→ Passage shown
VTXL. In 27 Hours.

Trek Gravel Bike WTB

306 miles. 33,700’. 27 Hours.

Taking on the VTXL bikepacking route in one effort.

Without question, the most challenging mental battle I've ever fought. And I couldn't be prouder to have won. 

The first pedal stroke of the 306 mile, 33,000'+ of climbing adventure through Vermont was just before 4:30pm. Approaching 50 miles in, I smiled as the sun set in northern VT and I turned on my lights for the first time. Jeff, in the truck driving slowly behind me, turned on his headlights. Eleven hours of darkness lay ahead.

I cruised through the first 110 miles (~11,000'), and hit pre-designated pit stop 2 around 12:15am feeling good. Support team extraordinaires Jeff & Magnus had some heated-up premade pesto pasta that I quickly enjoyed before saddling back up and heading south, back into the darkness. I was a fair bit ahead of my self-imposed 24-hour completion goal, and the pace still felt comfortable.

I'd broken the route into 7 chunks, with support stops between each. It was this upcoming chunk 3 (58 miles, ~8k of climbing, rural, middle of the night) that I’d been the most worried about. I popped headphones in for the first time. I knew I'd need the distraction.

Gravel Cycling Orange Helmet Vermont

The climbs became steeper, the gravel roads, looser (LOTS of class IV unmaintained roads!), and the mental battle revved up.

→ Supplied information
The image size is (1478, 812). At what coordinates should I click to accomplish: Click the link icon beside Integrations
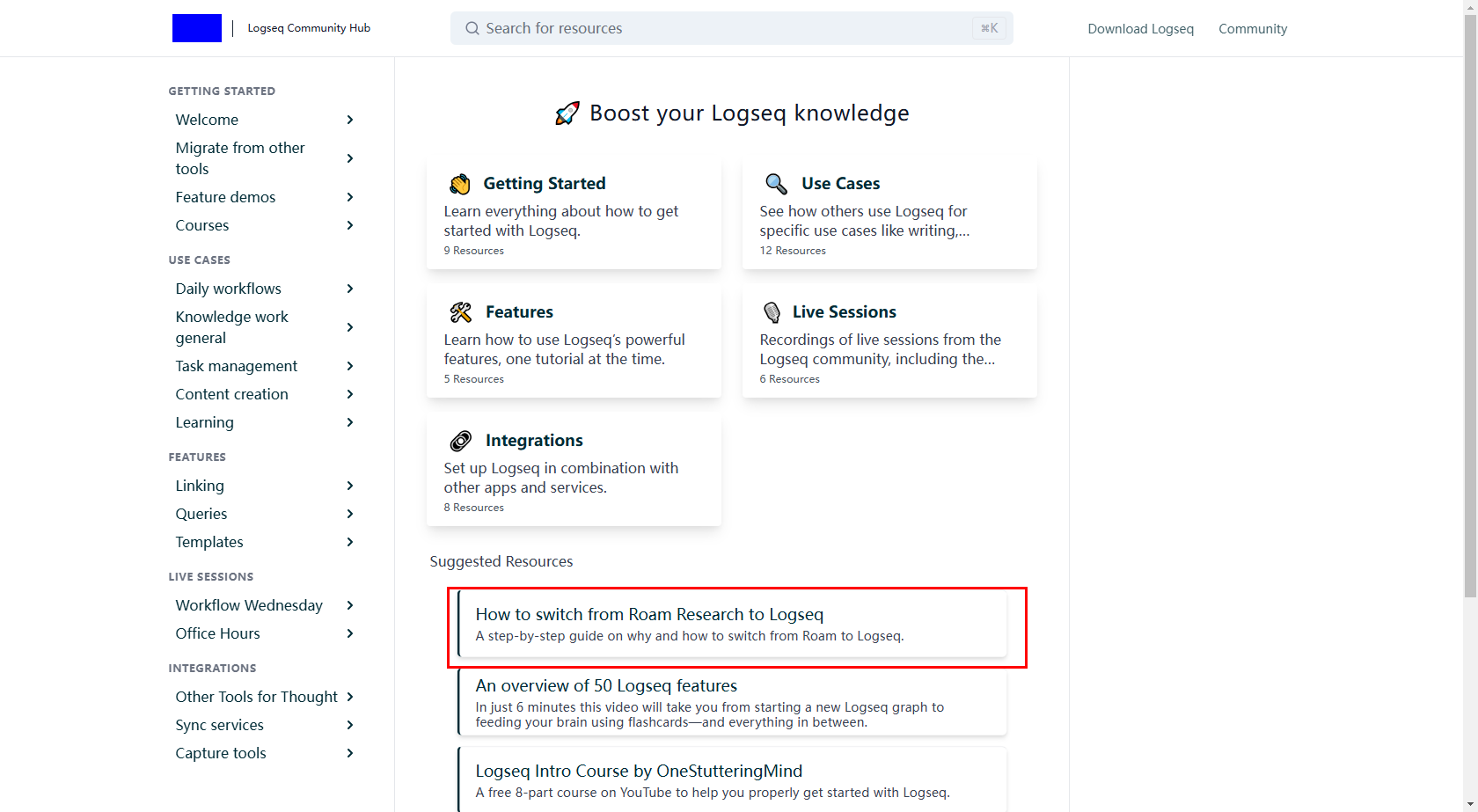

→ Given task 1
Translate the sentence "I popped headphones in for the first time." from the VTXL ride account into Spanish.
→ Given task 2
Reproduce the part of the VTXL ride account starting at "Taking on the" and ending at "still felt comfortable.".

→ Task response 1
Me puse los auriculares por primera vez.

→ Task response 2
Taking on the VTXL bikepacking route in one effort.

Without question, the most challenging mental battle I've ever fought. And I couldn't be prouder to have won. 

The first pedal stroke of the 306 mile, 33,000'+ of climbing adventure through Vermont was just before 4:30pm. Approaching 50 miles in, I smiled as the sun set in northern VT and I turned on my lights for the first time. Jeff, in the truck driving slowly behind me, turned on his headlights. Eleven hours of darkness lay ahead.

I cruised through the first 110 miles (~11,000'), and hit pre-designated pit stop 2 around 12:15am feeling good. Support team extraordinaires Jeff & Magnus had some heated-up premade pesto pasta that I quickly enjoyed before saddling back up and heading south, back into the darkness. I was a fair bit ahead of my self-imposed 24-hour completion goal, and the pace still felt comfortable.